Il coinvolgimento di un team di medici e psicologi
Per raggiungere questi risultati, l’azienda ha coinvolto 170 medici e psicologi appartenenti alla propria Global Physician Network, che negli ultimi mesi hanno analizzato oltre 1.800 risposte del chatbot a situazioni di crisi mentale, valutandone la correttezza e contribuendo a scrivere messaggi di supporto più adeguati. ChatGPT ora fornisce riferimenti a linee di emergenza e promemoria per fare pause durante le sessioni prolungate. OpenAI, tuttavia, precisa che i dati pubblicati non intendono stabilire un nesso causale tra l’uso di ChatGPT e i disturbi mentali degli utenti, ma fotografano un fenomeno inevitabile in una base d’utenza globale: «I sintomi di disagio psicologico e sofferenza emotiva sono universalmente presenti nella società umana – si legge nel post – e un numero crescente di utenti implica che una parte delle conversazioni di ChatGPT includa inevitabilmente queste situazioni».
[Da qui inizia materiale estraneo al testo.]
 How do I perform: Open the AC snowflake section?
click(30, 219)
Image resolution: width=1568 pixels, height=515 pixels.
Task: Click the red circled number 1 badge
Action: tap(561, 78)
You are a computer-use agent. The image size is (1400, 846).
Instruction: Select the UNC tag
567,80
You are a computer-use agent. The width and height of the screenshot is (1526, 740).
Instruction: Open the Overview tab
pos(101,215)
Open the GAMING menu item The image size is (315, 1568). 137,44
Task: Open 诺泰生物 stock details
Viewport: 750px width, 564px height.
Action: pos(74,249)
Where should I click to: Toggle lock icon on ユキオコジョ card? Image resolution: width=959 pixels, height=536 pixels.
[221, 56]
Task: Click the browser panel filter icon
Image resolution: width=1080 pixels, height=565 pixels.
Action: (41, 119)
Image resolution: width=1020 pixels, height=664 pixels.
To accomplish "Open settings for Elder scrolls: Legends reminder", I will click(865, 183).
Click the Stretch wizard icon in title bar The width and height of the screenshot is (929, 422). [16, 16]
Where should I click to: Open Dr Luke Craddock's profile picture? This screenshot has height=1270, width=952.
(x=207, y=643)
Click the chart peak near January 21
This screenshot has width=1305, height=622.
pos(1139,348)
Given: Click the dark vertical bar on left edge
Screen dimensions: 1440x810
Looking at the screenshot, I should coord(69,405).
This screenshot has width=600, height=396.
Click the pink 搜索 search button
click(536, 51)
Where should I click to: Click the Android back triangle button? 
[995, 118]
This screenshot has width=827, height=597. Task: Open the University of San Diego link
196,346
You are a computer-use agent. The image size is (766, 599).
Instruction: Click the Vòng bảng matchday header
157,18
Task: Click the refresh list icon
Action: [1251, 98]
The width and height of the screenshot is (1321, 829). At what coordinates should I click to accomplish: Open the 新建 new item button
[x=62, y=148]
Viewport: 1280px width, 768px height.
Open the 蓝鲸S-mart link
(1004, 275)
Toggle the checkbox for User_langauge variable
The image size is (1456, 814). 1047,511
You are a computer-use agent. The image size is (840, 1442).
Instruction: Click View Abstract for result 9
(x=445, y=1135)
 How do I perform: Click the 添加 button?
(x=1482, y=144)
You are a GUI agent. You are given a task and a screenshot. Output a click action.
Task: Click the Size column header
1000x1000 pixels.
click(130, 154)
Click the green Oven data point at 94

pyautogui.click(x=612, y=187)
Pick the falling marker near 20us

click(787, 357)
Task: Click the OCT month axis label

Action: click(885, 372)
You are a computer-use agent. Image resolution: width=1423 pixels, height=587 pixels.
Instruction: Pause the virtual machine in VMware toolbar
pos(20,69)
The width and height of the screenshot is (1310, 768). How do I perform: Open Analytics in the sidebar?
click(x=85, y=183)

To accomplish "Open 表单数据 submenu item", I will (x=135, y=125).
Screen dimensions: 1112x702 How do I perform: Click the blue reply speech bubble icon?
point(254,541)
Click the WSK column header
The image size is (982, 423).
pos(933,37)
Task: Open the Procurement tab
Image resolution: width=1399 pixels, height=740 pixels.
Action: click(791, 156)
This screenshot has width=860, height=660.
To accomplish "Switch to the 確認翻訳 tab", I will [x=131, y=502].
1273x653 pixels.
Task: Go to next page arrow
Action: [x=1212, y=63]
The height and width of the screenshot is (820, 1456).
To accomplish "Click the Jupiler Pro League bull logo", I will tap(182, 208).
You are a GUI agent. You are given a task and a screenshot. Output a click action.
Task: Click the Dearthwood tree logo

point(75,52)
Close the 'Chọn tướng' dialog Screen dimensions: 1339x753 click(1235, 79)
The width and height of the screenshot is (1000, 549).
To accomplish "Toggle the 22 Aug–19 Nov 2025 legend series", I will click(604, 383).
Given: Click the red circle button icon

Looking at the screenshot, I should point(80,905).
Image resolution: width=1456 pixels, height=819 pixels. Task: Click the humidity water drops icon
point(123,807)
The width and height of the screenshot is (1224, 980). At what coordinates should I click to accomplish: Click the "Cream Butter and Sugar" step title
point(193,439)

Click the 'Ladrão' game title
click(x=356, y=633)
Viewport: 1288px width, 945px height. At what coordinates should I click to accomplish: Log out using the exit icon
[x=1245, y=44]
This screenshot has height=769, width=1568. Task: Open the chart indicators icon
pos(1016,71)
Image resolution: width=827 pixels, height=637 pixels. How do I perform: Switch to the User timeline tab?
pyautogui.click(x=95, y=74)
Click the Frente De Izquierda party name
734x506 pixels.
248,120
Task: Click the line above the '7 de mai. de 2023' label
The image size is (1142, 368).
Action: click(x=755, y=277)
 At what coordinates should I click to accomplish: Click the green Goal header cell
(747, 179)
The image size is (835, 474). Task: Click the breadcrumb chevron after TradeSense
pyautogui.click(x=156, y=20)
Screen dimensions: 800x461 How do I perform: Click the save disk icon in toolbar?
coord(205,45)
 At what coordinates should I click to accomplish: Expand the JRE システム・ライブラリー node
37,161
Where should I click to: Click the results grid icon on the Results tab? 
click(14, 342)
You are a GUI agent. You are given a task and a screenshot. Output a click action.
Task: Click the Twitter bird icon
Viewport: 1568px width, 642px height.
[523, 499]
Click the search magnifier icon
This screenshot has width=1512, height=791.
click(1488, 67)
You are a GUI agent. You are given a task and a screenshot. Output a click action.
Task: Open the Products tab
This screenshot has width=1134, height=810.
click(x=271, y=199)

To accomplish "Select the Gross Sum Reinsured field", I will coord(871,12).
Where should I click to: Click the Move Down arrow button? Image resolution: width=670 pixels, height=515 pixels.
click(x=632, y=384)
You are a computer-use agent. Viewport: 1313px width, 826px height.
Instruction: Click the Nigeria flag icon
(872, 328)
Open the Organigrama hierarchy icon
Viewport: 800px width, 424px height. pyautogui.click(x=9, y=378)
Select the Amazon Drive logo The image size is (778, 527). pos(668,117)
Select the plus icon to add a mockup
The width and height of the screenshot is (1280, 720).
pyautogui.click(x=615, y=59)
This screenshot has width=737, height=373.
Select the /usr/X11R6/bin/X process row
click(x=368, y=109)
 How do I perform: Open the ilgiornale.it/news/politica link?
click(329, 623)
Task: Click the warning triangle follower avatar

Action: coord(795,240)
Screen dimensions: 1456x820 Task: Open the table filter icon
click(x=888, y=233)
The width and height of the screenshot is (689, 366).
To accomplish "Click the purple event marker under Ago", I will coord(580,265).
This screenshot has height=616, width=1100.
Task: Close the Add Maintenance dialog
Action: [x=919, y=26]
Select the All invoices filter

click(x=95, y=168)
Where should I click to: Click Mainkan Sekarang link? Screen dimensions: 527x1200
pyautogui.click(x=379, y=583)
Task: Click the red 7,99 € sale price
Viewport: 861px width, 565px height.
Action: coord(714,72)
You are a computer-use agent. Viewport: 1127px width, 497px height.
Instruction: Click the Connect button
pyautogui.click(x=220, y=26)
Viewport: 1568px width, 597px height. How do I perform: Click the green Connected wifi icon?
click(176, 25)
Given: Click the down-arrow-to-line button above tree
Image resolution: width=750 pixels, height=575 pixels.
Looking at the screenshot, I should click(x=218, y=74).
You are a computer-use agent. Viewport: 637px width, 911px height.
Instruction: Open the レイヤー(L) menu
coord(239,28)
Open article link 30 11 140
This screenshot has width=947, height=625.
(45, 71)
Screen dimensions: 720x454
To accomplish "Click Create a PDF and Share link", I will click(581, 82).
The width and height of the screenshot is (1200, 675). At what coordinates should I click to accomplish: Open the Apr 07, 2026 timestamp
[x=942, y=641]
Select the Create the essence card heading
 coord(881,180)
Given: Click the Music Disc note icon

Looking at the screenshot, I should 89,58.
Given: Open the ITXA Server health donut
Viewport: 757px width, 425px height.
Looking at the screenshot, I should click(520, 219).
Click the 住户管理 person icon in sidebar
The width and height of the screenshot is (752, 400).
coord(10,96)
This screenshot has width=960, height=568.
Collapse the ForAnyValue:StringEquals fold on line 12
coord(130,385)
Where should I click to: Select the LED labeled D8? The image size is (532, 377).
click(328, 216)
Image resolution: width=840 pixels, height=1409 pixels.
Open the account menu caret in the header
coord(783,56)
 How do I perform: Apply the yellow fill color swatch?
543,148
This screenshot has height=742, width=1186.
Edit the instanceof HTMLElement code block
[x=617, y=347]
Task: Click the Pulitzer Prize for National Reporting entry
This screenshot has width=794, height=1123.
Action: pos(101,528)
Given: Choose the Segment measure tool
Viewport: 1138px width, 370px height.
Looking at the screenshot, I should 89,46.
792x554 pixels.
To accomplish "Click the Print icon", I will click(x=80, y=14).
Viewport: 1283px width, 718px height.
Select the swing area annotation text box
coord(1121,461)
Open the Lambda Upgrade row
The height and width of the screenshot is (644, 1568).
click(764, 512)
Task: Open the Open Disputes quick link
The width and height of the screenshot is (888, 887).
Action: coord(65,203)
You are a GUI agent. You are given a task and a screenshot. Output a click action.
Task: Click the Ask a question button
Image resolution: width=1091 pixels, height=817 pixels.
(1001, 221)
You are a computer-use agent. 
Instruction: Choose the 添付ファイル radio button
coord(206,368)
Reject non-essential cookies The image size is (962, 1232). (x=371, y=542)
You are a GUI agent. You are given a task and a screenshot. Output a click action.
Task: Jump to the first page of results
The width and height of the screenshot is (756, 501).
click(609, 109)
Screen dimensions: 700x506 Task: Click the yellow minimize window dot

La tendenza dei chatbot ad assecondare gli utenti
Da tempo ricercatori e operatori sanitari avvertono del rischio che i chatbot mostrino un’eccessiva “compiacenza” — una tendenza a confermare le convinzioni degli utenti anche quando sono dannose, fenomeno noto come sycophancy. Gli esperti di salute mentale mettono inoltre in guardia dall’uso dell’IA come sostituto di un supporto psicologico reale, soprattutto per le persone più fragili. Il dibattito si intreccia con le recenti dichiarazioni dello stesso Altman, che poche settimane fa, in un post su X, ha sostenuto che l’azienda avrebbe «fatto progressi nel trattamento dei temi legati alla salute mentale», annunciando al contempo l’intenzione di allentare alcune restrizioni — incluse quelle sulla creazione di contenuti erotici da parte di adulti.
We made ChatGPT pretty restrictive to make sure we were being careful with mental health issues. We realize this made it less useful/enjoyable to many users who had no mental health problems, but given the seriousness of the issue we wanted to get this right.